● PROBLEM: Reproduce the material word for word, starting at the line that contains "Describe the element at coordinates (402, 860)" and ending at the line that contains "coordinates (285, 94).", with both of those lines included. Leave the pictures out of your answer.

● RECORDS FOR THE EXERCISE:
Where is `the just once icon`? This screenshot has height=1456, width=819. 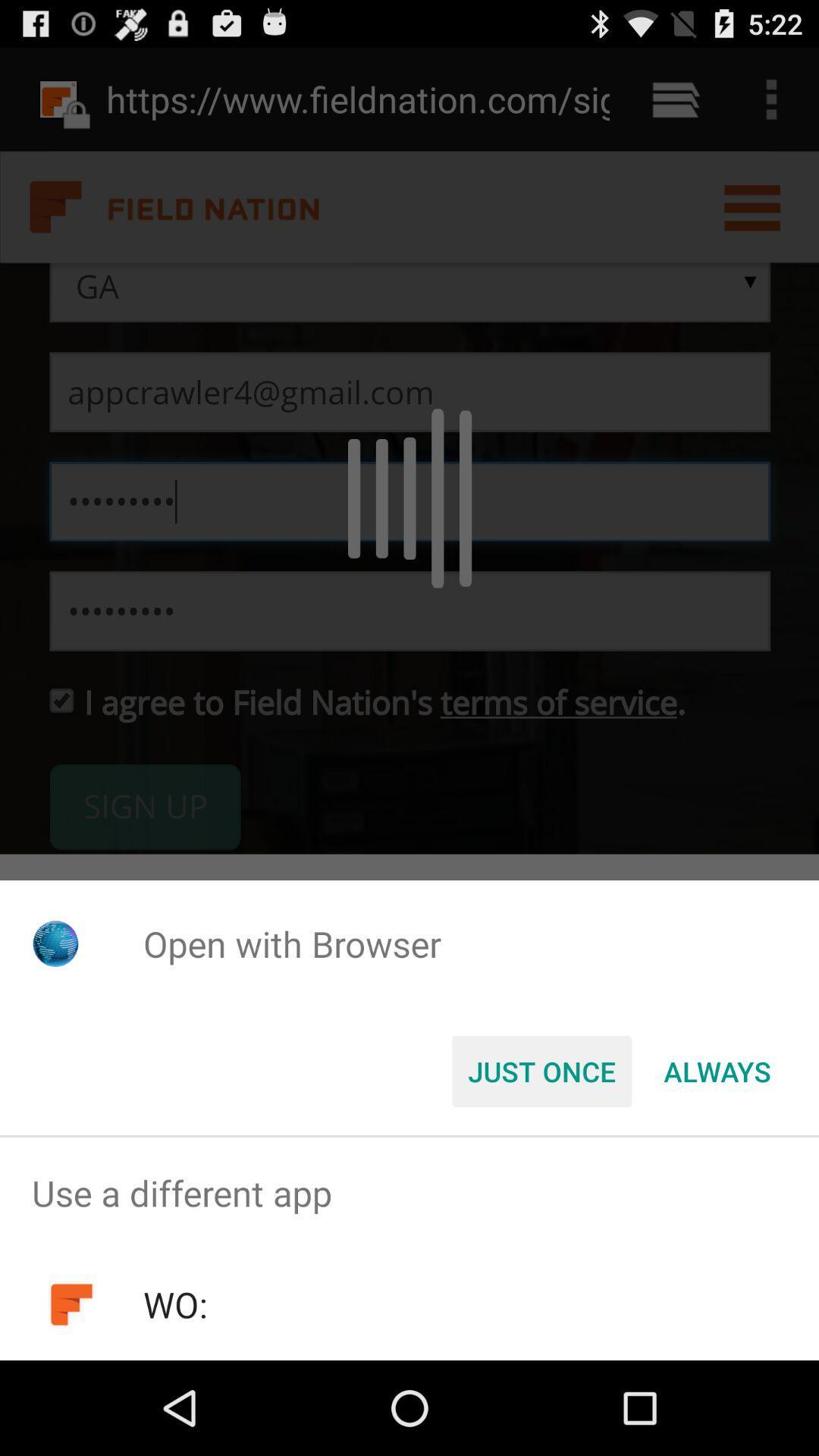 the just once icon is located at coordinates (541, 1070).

--

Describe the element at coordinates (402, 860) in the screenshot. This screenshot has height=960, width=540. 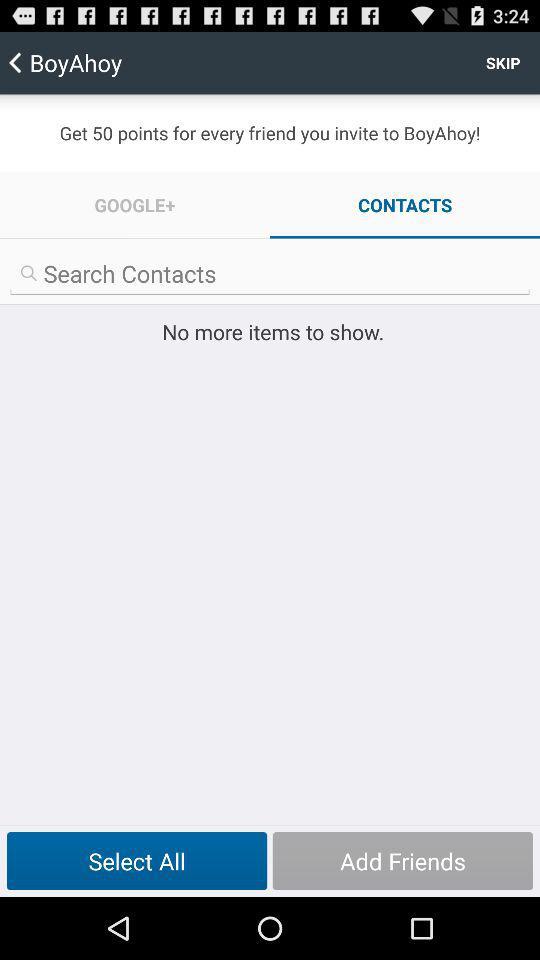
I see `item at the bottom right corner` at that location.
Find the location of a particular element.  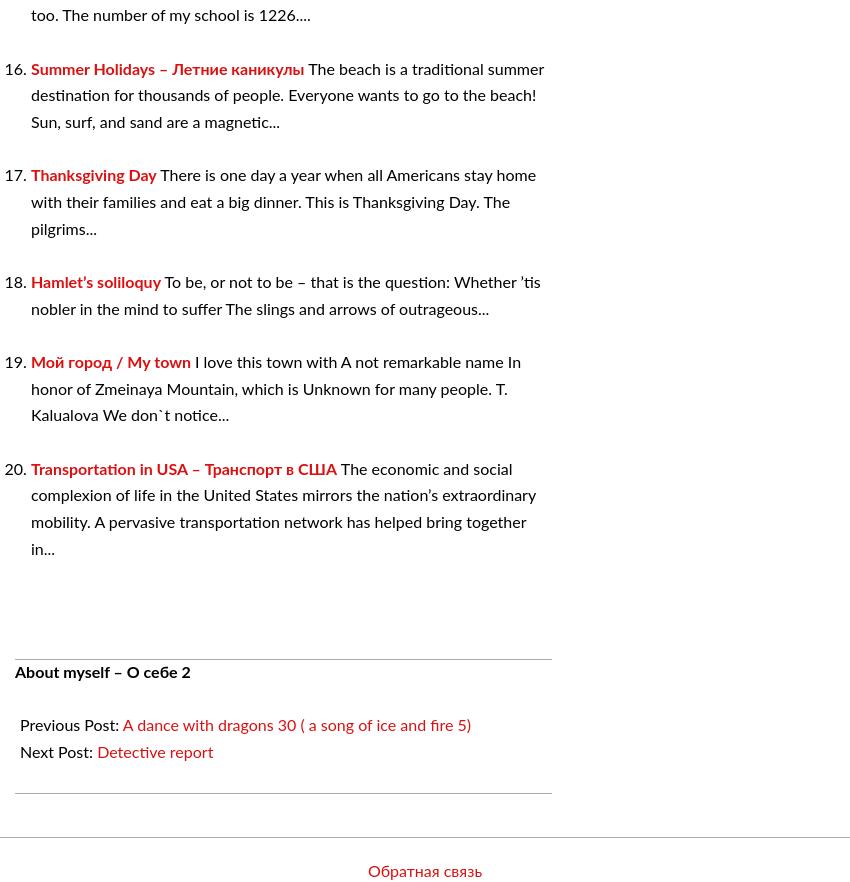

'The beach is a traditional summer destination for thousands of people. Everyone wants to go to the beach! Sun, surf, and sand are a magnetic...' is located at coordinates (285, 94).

==

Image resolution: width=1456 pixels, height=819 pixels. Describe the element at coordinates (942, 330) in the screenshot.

● TASK SOLUTION:
Describe the element at coordinates (402, 860) in the screenshot. This screenshot has height=960, width=540. 
I see `item at the bottom right corner` at that location.
Find the location of a particular element.  

'The beach is a traditional summer destination for thousands of people. Everyone wants to go to the beach! Sun, surf, and sand are a magnetic...' is located at coordinates (285, 94).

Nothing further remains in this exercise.